The SEC notes that the proposal goes beyond what is required by the JOBS Act.  Specifically a number of companies issue securities to employees without Securities Act registration on the basis that the issuance is not a sale under Section 2(a)(3) of the Securities Act and therefore do not trigger the registration requirement of Securities Act Section 5, which applies only to the offer and sale of securities. While securities issued to employees in transactions that do not involve a sale under Section 2(a)(3) are not technically “transactions exempted from the registration requirements of section 5,” they are similar to other compensatory issuances to employees in exempt transactions in that the issuer provides the awards to employees for a compensatory purpose. The SEC is therefore proposing to exclude such “no sale” issuances from the definition of “held of record” in Rule 12g5-1 for purposes of determining an issuer’s obligation to register a class of securities under the Exchange Act.

Another area goes beyond what is required by the JOBS Act — the proposed rule would also permit an issuer to exclude holders who are persons eligible to receive securities from the issuer pursuant to Rule 701(c) and who acquired the securities in exchange for securities excludable under the proposed definition.  The proposed exclusion is intended to facilitate the ability of an issuer to conduct restructurings, business combinations and similar transactions that are exempt from Securities Act registration.  If the securities being surrendered in such a transaction would not have been counted under the proposed definition of “held of record,” the securities issued in the exchange also would not be counted under this definition.  The securities issued in the exchange would be deemed to have a compensatory purpose because they would replace other securities previously issued pursuant to an employee compensation plan.

Non-Exclusive Safe Harbor

The SEC is proposing a non-exclusive safe harbor under proposed Rule 12g5-1(a)(7) that would provide that a person will be deemed to have received the securities pursuant to an employee compensation plan if such person received them pursuant to a compensatory benefit plan in transactions that met the conditions of Securities Act Rule 701(c).

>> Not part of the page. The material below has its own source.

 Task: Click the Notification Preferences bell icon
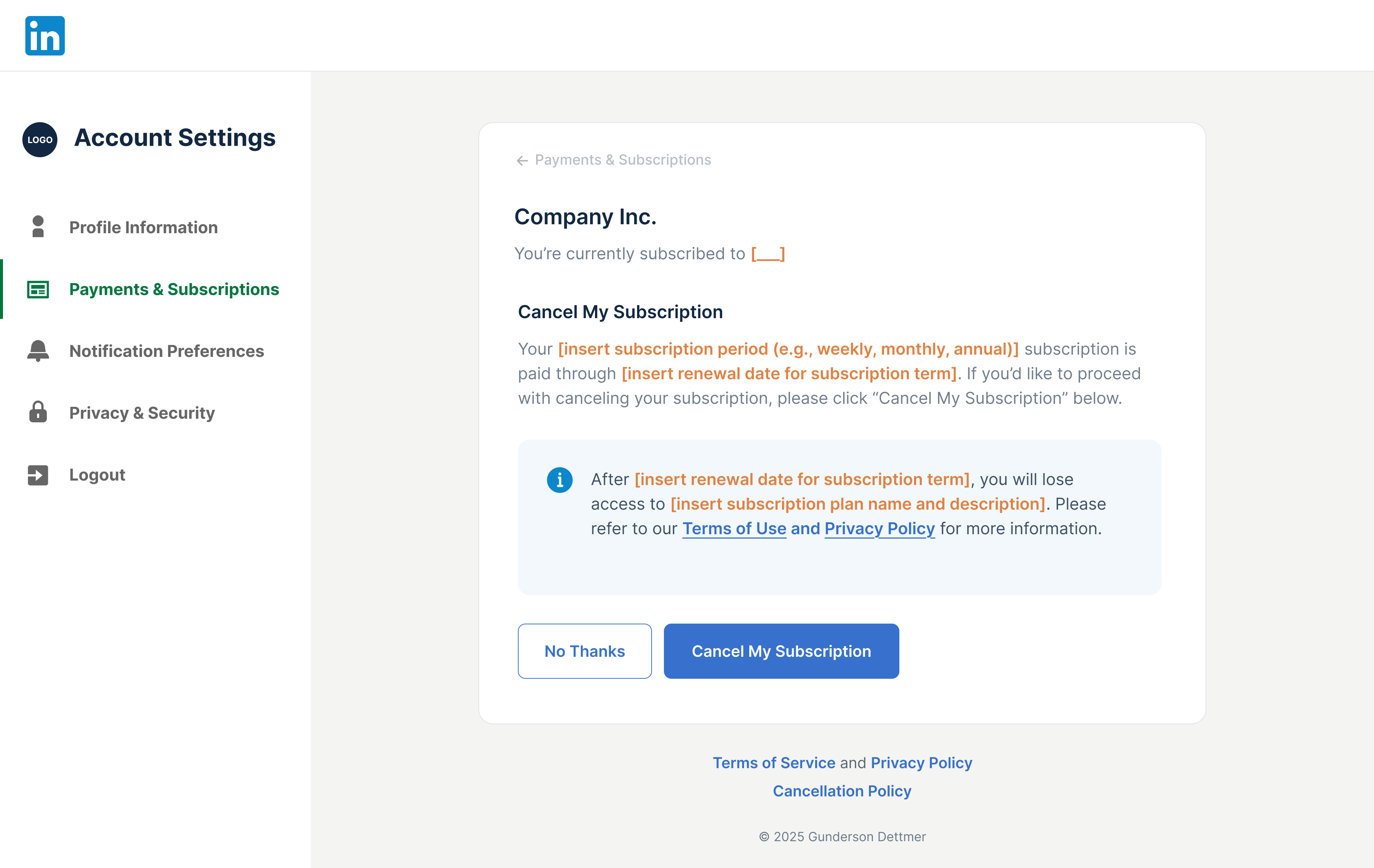38,351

An issuer would be able to rely on the safe harbor for determining the holders of securities issued in reliance on Securities Act Rule 701, as well as holders of securities issued in transactions otherwise exempted from, or not subject to, the registration requirements of the Securities Act that satisfy the conditions of Rule 701(c).  This applies even if all the other conditions of Rule 701, such as issuer eligibility in Rule 701(b)(1), the volume limitations in Rule 701(d) or the disclosure delivery provisions in Rule 701(e), were not met. Thus, the safe harbor would be available for holders of securities received in other employee compensation plan transactions exempted from, or not subject to, the registration requirements of Section 5 of the Securities Act, such as securities issued in reliance on Securities Act Section 4(a)(2), Regulation D of the Securities Act, or Regulation S of the Securities Act, that meet the conditions of Rule 701(c).

The safe harbor would be available for the plan participants enumerated in Rule 701(c), including employees, directors, general partners, trustees, officers and certain consultants and advisors.  The safe harbor also would be available for permitted family member transferees with respect to securities acquired by gift or domestic relations order, or securities acquired by them in connection with options transferred to them by the plan participant through gifts or domestic relations orders.

The safe harbor would be limited to holders who are persons specified in Rule 701(c) who received the securities under specified circumstances.  Once these persons subsequently transfer the securities, whether or not for value, the securities would need to be counted as held of record by the transferee for purposes of determining whether the issuer is subject to the registration and reporting requirements of Exchange Act Section 12(g)(1).